Tuesday, November 28, 2006. Issue 3549. Page 5.
By Miriam Elder
Staff Writer

A top Audit Chamber official said Monday that he expected Shell to offer changes to its production sharing agreement for Sakhalin-2 soon to make the project more profitable for Russia, in a bid to end months of pressure against the oil major.

“We expect the project operator to show goodwill,” said Sergei Abramov, the Audit Chamber official charged with compiling an annual report on production sharing agreements, or PSAs.

“We want the project operator to step forward to improve the terms [of the agreement] for the Russian Federation,” Abramov told reporters.

The government is due to receive 10 percent of revenues from the project under the terms of the PSA it signed with Shell in 1994. But higher oil prices, Abramov said, should mean a larger slice of the profits.

“I am sure a mutually acceptable solution will be found. We think this will happen extremely soon,” he said.

Neither Shell nor project operator Sakhalin Energy could be reached for comment late Monday.

Abramov said the government had no intention of revoking the three PSAs it signed with foreign oil majors in the 1990s, although concern was growing over rising costs at the projects. ExxonMobil holds a PSA with the government for Sakhalin-1 and Total for the development of the Kharyaga field.

The government would never accept Shell’s doubling of its cost estimate at Sakhalin-2, Abramov said.

Shell, which runs Sakhalin-2 on behalf of minority shareholders Mitsui and Mitsubishi, raised the estimate last year to $22 billion. Talks with Gazprom on the gas monopoly joining the project have since stalled.

State officials have focused their criticism on Sakhalin-2, the country’s largest foreign investment project and the only major oil and gas venture without a Russian partner.

Abramov said that while Shell had failed to justify the higher cost estimate, Exxon had acted swiftly in addressing concerns at Sakhalin-1. Exxon runs the project for a number of minority shareholders, including state firm Rosneft.

The Audit Chamber said last month that it would reject Exxon’s cost estimate increase from $12.8 billion to $17 billion.

(Records in a dataset)
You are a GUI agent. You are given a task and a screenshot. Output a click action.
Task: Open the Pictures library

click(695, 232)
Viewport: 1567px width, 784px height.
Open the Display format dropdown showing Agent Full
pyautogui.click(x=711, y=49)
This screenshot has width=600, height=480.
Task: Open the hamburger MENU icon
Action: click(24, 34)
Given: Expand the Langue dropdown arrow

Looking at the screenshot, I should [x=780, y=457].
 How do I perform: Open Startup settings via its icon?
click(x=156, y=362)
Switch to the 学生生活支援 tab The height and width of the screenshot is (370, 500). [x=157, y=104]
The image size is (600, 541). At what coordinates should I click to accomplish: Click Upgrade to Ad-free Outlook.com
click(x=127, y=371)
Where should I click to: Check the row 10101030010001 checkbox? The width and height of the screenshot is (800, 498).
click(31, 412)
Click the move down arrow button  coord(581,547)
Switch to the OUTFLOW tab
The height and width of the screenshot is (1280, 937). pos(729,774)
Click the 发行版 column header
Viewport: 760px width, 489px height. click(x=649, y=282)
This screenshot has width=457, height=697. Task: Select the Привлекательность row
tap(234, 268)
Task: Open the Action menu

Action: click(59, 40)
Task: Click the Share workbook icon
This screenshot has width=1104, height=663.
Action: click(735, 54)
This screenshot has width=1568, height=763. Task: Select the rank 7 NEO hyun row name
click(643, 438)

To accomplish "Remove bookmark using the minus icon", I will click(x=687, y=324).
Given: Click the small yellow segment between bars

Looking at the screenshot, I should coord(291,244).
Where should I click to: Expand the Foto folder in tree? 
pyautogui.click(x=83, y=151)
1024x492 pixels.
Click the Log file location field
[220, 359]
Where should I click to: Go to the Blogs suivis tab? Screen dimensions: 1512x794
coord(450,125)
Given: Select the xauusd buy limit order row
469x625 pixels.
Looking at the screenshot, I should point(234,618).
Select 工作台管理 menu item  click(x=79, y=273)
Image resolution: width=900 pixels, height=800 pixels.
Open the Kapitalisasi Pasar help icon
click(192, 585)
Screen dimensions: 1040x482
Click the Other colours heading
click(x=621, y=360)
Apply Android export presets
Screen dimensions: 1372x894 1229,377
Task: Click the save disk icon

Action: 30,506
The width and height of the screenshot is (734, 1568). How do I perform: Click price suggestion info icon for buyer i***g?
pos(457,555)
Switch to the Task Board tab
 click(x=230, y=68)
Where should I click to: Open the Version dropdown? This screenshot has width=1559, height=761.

> [Challenge 1]: Extract the stretch from "Neither Shell nor" through "a Russian partner." in the Sakhalin-2 article.
> [Challenge 2]: According to the Sakhalin-2 article, what share of the project's revenues is the government due to receive under the 1994 agreement with Shell?
> [Challenge 3]: Render this sentence from the Sakhalin-2 article in Spanish: "Neither Shell nor project operator Sakhalin Energy could be reached for comment late Monday."

> [Worked answer 1]:
Neither Shell nor project operator Sakhalin Energy could be reached for comment late Monday.

Abramov said the government had no intention of revoking the three PSAs it signed with foreign oil majors in the 1990s, although concern was growing over rising costs at the projects. ExxonMobil holds a PSA with the government for Sakhalin-1 and Total for the development of the Kharyaga field.

The government would never accept Shell’s doubling of its cost estimate at Sakhalin-2, Abramov said.

Shell, which runs Sakhalin-2 on behalf of minority shareholders Mitsui and Mitsubishi, raised the estimate last year to $22 billion. Talks with Gazprom on the gas monopoly joining the project have since stalled.

State officials have focused their criticism on Sakhalin-2, the country’s largest foreign investment project and the only major oil and gas venture without a Russian partner.

> [Worked answer 2]: 10 percent

> [Worked answer 3]: Ni Shell ni la operadora del proyecto, Sakhalin Energy, pudieron ser contactadas para obtener comentarios a última hora del lunes.